The connector was constructed from 45-gauge steel and possessed a yield stress of 530 MPa. After the static stress analysis of the connector in ANSYS Workbench 2023R1 software, it was found that the maximum stress of the part appeared at the connection position between the connector and steering gear, and the stress of the part was 46.4228 MPa. After the static displacement analysis of the connector in ANSYS Workbench 2023R1 software, it was found that the maximum displacement of the part appeared at the edge of the connector, and the static displacement of the part was 4.72208 × 10⁻³ mm. After performing static strain analysis in ANSYS Workbench 2023R1 software, the maximum static strain appeared at the connection position between the connector and the steering gear, and the maximum static strain of the connector was 2.46735 × 10⁻⁴. A reasonable demonstration of the static stress analysis, static displacement, and static strain analysis indicates that the part meets the necessary requirements for use under operating conditions.

2.2.2. Bad Fruit Removal System

The bad fruit removal system [31,32] is located on top of the aluminum profile frame and is carried out by the OpenMV (Yunjiang science and technology company in China Hangzhou) visual recognition module, through the movement of the double cylinder and screw module in the direction of the X,Y,Z-axis, such that the organ-type suction cups can achieve accurate positioning in space, and through the rotation of the steering engine the sucking position is changed, then completing the culling of damaged or over-ripe fruit. The three-dimensional diagram of the bad fruit removal system is shown in Figure 6a.

At present, most suckers on the market are single air cavity suckers, and the adsorption effect for irregular objects is not ideal and is easily affected by vibration and other factors; double air cavity suckers have greater suction force and higher stability. Therefore, in order to make suckers adapt better to the absorption of different sizes of dragon fruit and further improve the stability and diversity of suckers, the vacuum sucker is designed as a two-stage air cavity structure, the surface of the sucker cavity is covered with a film, and, during vacuuming, the air pressure, P_i₁, in the sucker cavity is extracted into P_i₂. The pressure difference between P and P_m₁ pressurizes the film to cover the inner wall of the suction cups. The deformation of the film expands the enclosed space, S₀, between the object and sucker, so that the initial air pressure, P_m₁, equal to the ambient atmospheric pressure in S₀ is simultaneously reduced to P_m₂. The dragon fruit was adsorbed using the air pressure difference generated between P_m₂ and atmospheric pressure, P₀.

For the sucker, the temperature of the ideal gas remains constant and the amount of substance of the ideal gas remains constant.
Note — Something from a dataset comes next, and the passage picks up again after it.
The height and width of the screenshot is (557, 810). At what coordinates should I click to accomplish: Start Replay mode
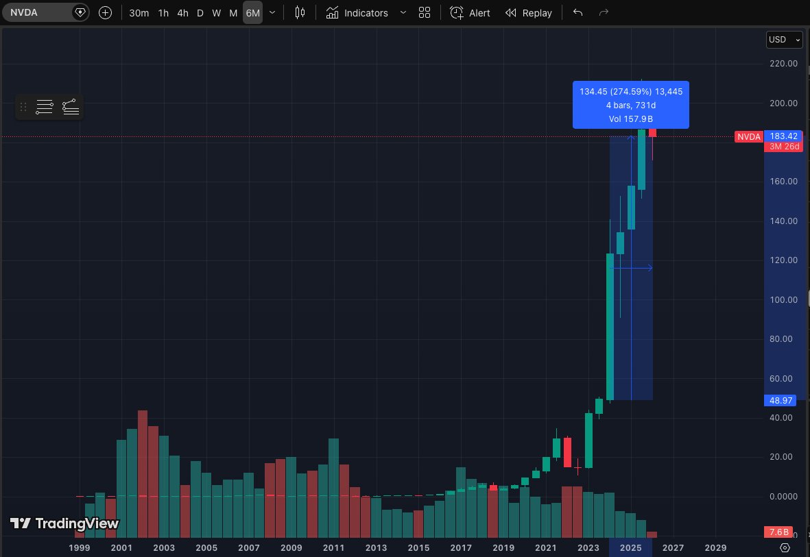click(x=528, y=12)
Thus, an increase in the volume of the ideal gas leads to a decrease in the gas pressure, and the sucker cavity is a circular truncated cone, which simplifies the deformation process of S₀ to an increase in the volume of the circular truncated cone:

$Δ V = \frac{1}{3} π [3 D^{2} - 3 D Δ h_{s} \cot (θ) + {(Δ h_{s} \cot (θ))}^{2}] Δ h_{s}$

(1)

where D is the diameter of the outer circle of the suction cup, θ is the angle of inclination of the inner wall, Δh_s is the change in height of S_0, and V₁ is the initial volume of S₀. Based on the analysis above, the equation for the adsorption force of the suction cup is as follows:

$F = Δ p S = \frac{Δ V}{Δ V + V_{1}} p_{m 1} S$

(2)

where S is the contact area between the sucker and object, and it can be seen from the formula that the adsorption force of the sucker is related to the volume change and contact area. The larger the volume change, the larger the contact area, and the stronger the adsorption capacity; therefore, this cavity design can make the vacuum suction cup better adapted to the dragon-fruit-removing process, and the schematic diagram of the sucker structure is shown in Figure 6b.

2.2.3. Inverted Trapezoidal Caterpillar Track Travel System

The road surface of the dragon fruit orchard has poor flatness, high water content, and soft soil that is easy to collapse. The mobile platform should have strong off-road performance, and the inverted trapezoidal tracked chassis can provide higher stability and off-road capability compared to the traditional tracked chassis; it has more significant adaptability and load-bearing capacity. Therefore, the picking and selecting integrated remote-operation-type dragon-fruit-picking device adopts an inverted trapezoidal tracked travelling mechanism, with two parallel screw sliding platforms mounted on top of the chassis. Thus, when the tracked travelling mechanism can no longer move forward, the position above the sliding platform can be further adjusted via the sliding platform, further improving the feasibility of the picking device. According to the “Crawler transport machinery” for motor components and structure selection, the chassis motor model 110BM-48-1000 DC brushless motor (DMKE company in China Guangzhou) has rated torque of 6 N m, a supporting gear reducer selection RV50 worm gear reducer (Hengming intelligent equipment company in China Shenzhen), and a reduction ratio of 1:50. It also has walking system selection of gear rubber tracks, track pitch P = 0.065 m, track width b = 0.18 m, track thickness of 0.02 m, and B = 0.75 m between the left- and right-side tracks [33]. The three-dimensional diagram of the inverted trapezoidal caterpillar track travel system is shown in Figure 7.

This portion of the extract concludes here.